News In Brief
A 3-1/2-hour meeting between Yugoslav President Slobodan Milosevic and special US envoy Richard Holbrooke in Belgrade ended with no sign of progress or whether it would be resumed later. Holbrooke's mission was to try to win an OK by Milosevic for the US-backed peace proposal for Kosovo. A second round of negotiations on the accord between Serb representatives and ethnic-Albanian separatists is scheduled to resume outside Paris Monday.
The Indonesian city of Ambon was described as a war zone amid heavy new fighting by Muslims and Christians - despite efforts of elders on both sides to call a truce. At least seven people were reported dead after Army troops fired on the rioters, and dozens of houses were on fire. More than 200 people have died in the city and elsewhere in Maluku province since the unrest began Jan. 19.
Residents of Spain's Basque country were waiting to see how the separatist-guerrilla group ETA would respond to two major setbacks at the hands of law-enforcement authorities. Despite ETA's unilateral truce against the Spanish government, police raids brought the arrests of nine men suspected of belonging to its violent "Donosti" cell. They followed the arrest a day earlier of Jos Javier Arizcuren - believed to be ETA's military commander - and five alleged lieutenants. They were apprehended in Paris after a lengthy police stakeout.
Exiled Tibetans around the world demonstrated on the 40th anniversary of the takeover of their homeland by China. In the largest protest, an estimated 5,000 people marched through New Delhi, chanting anti-Chinese slogans and burning effigies of President Jiang Zemin and Peoples Liberation Army soldiers. From his exile in Dharmsala, India, the Dalai Lama told another large gathering that China had ended 18 months of secret contacts last fall aimed at setting up a dialogue on reconciliation "without obvious reason."
Visitors to the Tibetan capital, Lhasa, reported intense security measures on the anniversary of the March 10, 1959, Buddhist uprising that triggered the Chinese takeover. Monks were not permitted to leave their monasteries, their holiest shrine was closed, soldiers in riot gear patrolled a nearby marketplace, and Westerners were subjected to hotel-room checks by security officers.

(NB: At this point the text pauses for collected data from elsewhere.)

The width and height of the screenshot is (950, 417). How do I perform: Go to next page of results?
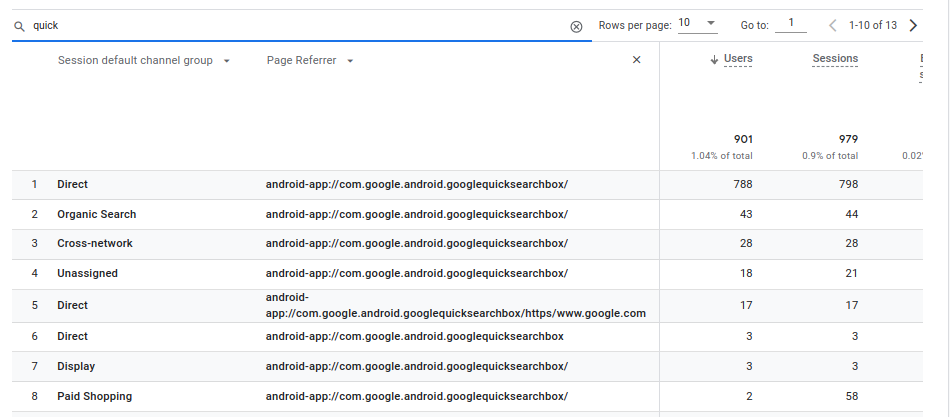912,25
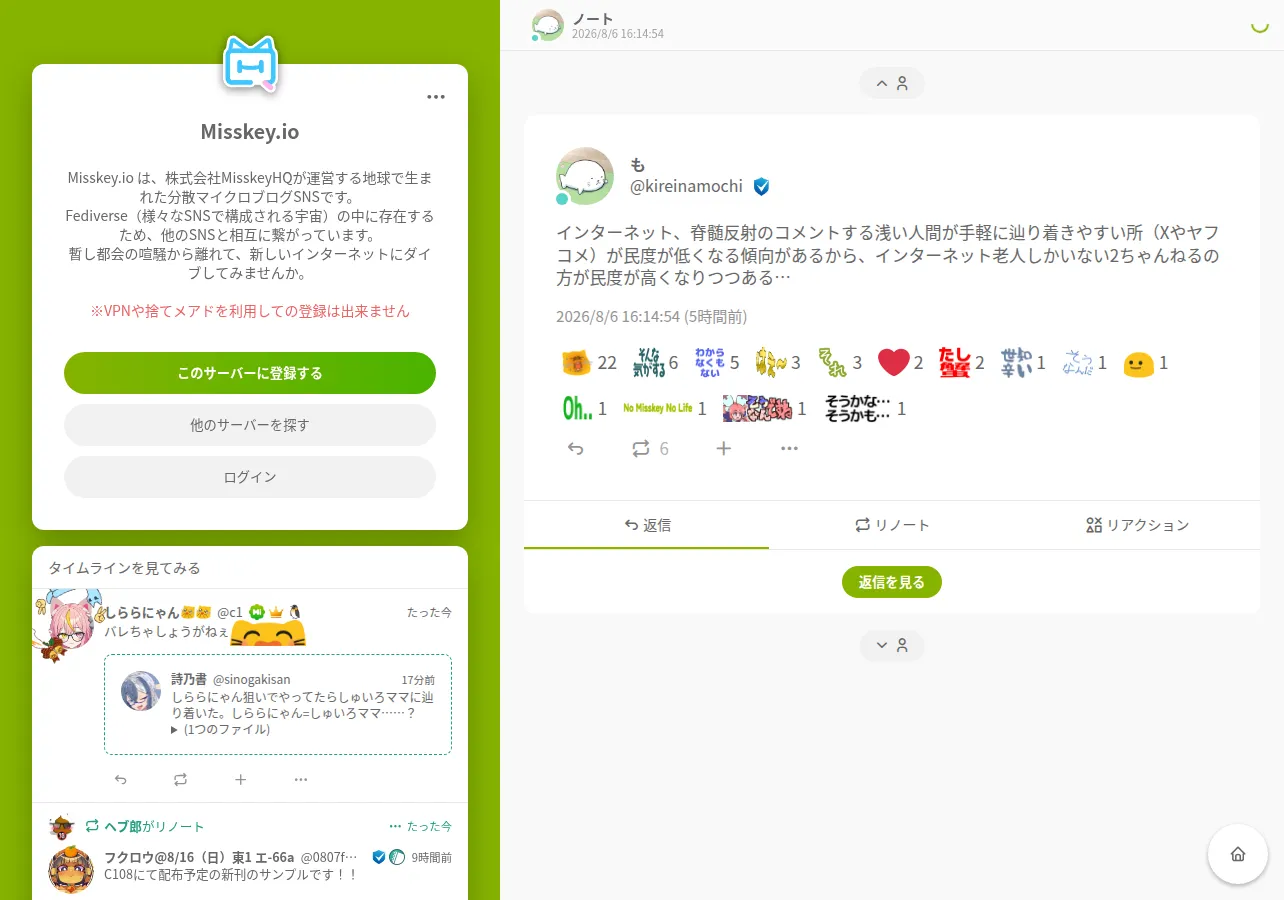
Task: Open the Misskey.io card's three-dot menu
Action: pyautogui.click(x=436, y=97)
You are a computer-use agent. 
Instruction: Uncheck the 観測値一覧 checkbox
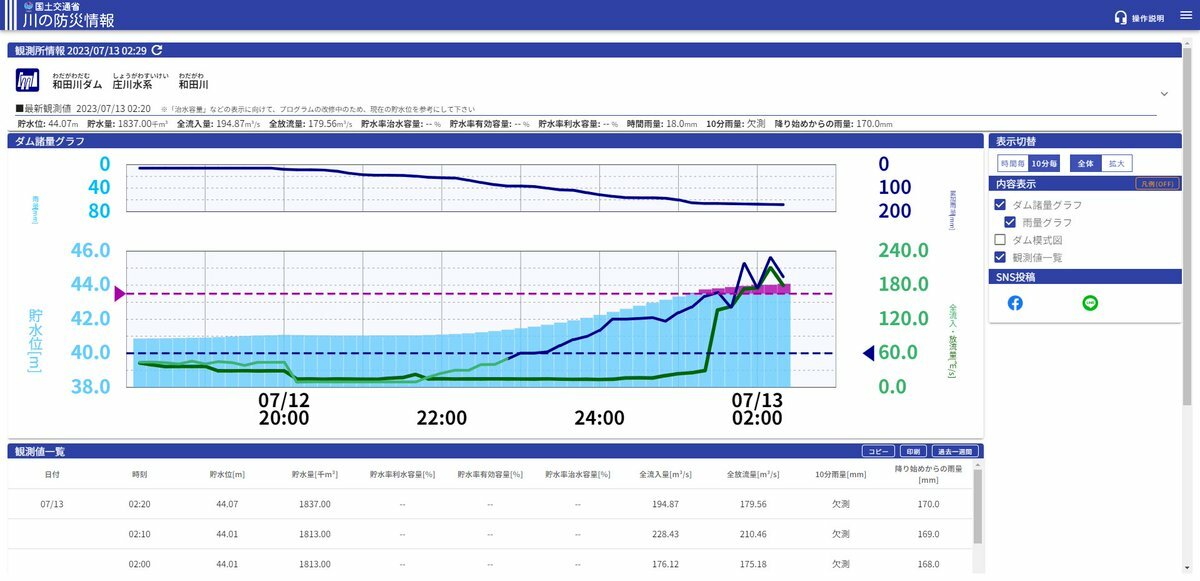[1001, 257]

Deep financial crisis and the start of a general strike by labor unions led Ecuador's president to declare a 60-day national emergency. Jamil Mahuad's decree allows the Army to limit public gatherings and order strikers back to work. He also extended a bank shutdown - although many depositors already had withdrawn their savings on rumors that they'd be seized by the government. Mahaud's efforts to reform the economy have caused retail prices to soar.